— 本文抜粋 —
MIYAZAKI
宮崎
「自分がやりたいこと」と「地域のためになること」
この二つをどう両立させればいいのだろう。
ふるさとを思えば思うほど、自分の夢をそのまま突き詰めることの難しさや躊躇する気持ちを抱く人は多いかもしれません。宮崎県椎葉村で製菓店「菓te-ri(カテーリ)」を営む椎葉昌史さんもまた、同じ問いと向き合ってきました。

椎葉さんが最初に選んだのは、自分の夢を追いかけることではなく、目の前の農家さんや地域の困りごとに応えること。そこで生まれた「宮崎バターサンド」はその後メディアにも多く取り上げられ、県内外から愛される商品となりました。今では酒造やワイナリーとも手を組む展開へと広がりを見せています。
一見遠回りに思える挑戦が、地域の力となり、自分自身の夢へも続いていく——。椎葉さんの歩みは、その可能性を教えてくれます。
宮崎県の北西に位置し、日本最大秘境のひとつである「椎葉村(しいばそん)」。人口は2,144人、国土の約96%が森林に占められる緑豊かな村です。*
*椎葉村役場HPより( https://www.vill.shiiba.miyazaki.jp/ )

大学を卒業後、東京で就職した椎葉さん。仕事は充実していたものの、責任ある立場を任されるあまり、なかなか椎葉村へ帰ることができませんでした。
あまりの忙しさに、祖母の葬儀にも出られなかったといいます。そして、その出来事は椎葉さんの胸に深い問いを残すことになりました。
「仕事は一生懸命できているけれど、親とも3〜4年に1度しか会えない。さらにお世話になったおばあちゃんのお葬式に帰れなかったことが、心にすごく残って。『本当にこの働き方でいいんだろうか』と思うようになりました」
2011年に起きた東日本大震災をきっかけに椎葉村へのUターンを決意。地元に戻った椎葉さんは、東京での飲食店の経験を活かし、蕎麦屋「よこい処 しいばや」を始めます。
畑を借りて蕎麦を栽培し、6次産業化にも挑戦。そんな手探りのなかで得たのは、地方の商圏(集客できる範囲)が抱える現実と、売り方の工夫の必要性でした。

「この村で商売として飲食店をやっていくには、村の外から人を呼べるぐらいの蕎麦屋にならなければならない。でもそんな実力もなく、何より商圏が遠すぎる。そこで『時間と距離を越えることのできる加工品作りを始めよう』と切り替えました」

— 提示資料 —
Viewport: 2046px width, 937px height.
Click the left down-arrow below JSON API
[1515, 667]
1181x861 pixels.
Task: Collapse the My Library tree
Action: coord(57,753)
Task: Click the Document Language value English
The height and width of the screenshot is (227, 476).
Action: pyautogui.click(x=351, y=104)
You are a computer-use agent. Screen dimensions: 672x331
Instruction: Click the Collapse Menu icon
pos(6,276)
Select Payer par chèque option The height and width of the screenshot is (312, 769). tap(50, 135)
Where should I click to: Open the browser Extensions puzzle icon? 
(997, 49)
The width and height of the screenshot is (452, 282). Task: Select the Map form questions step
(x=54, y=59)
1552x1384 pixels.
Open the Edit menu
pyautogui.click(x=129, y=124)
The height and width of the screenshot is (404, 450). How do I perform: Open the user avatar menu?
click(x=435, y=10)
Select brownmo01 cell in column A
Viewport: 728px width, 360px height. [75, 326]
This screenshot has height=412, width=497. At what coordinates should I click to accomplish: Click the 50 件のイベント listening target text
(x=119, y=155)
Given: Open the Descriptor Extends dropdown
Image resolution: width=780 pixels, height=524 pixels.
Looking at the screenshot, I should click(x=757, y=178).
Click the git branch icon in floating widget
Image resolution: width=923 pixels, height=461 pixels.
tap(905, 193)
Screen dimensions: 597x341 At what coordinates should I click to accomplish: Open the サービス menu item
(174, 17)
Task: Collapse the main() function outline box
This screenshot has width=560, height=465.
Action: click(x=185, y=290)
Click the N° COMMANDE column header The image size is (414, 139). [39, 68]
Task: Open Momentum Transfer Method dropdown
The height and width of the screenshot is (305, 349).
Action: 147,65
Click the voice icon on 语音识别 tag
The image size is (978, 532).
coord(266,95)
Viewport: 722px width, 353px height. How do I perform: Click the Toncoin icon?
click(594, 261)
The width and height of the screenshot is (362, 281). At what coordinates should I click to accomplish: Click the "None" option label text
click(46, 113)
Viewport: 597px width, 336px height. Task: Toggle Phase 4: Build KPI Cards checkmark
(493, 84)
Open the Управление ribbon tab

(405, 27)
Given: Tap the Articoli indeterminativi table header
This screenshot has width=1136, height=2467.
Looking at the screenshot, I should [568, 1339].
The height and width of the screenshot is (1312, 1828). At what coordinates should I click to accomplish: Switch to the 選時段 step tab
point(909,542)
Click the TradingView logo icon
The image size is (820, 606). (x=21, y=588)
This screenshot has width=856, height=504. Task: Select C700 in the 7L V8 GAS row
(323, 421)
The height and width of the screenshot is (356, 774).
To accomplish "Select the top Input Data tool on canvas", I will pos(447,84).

— 練習問題 1 —
次の(a)〜(c)が本文の内容と合っているか、それぞれ「はい」か「いいえ」で答えてください。判断の決め手になった本文の言葉も、そのまま引用してください。
(a) 椎葉さんは、祖母の葬儀に出られなかった。
(b) 椎葉村の人口は、およそ5,000人である。
(c) 椎葉さんは地元に戻ってから、まずパン屋を始めた。
— 練習問題 2 —
エントリーのうち、「Click the N°」を含む行から書き始め、「coord(266,95)」を含む行まで書いたら終えて、番号付きリストに書き直してください。空行は入れないでください。
本文とエントリーは、互いに何のつながりもありません。

— 解答 1 —
(a) はい。「あまりの忙しさに、祖母の葬儀にも出られなかったといいます。」
(b) いいえ。「人口は2,144人」
(c) いいえ。「蕎麦屋「よこい処 しいばや」を始めます。」

— 解答 2 —
1. Click the N° COMMANDE column header The image size is (414, 139). [39, 68]
2. Task: Open Momentum Transfer Method dropdown
3. The height and width of the screenshot is (305, 349).
4. Action: 147,65
5. Click the voice icon on 语音识别 tag
6. The image size is (978, 532).
7. coord(266,95)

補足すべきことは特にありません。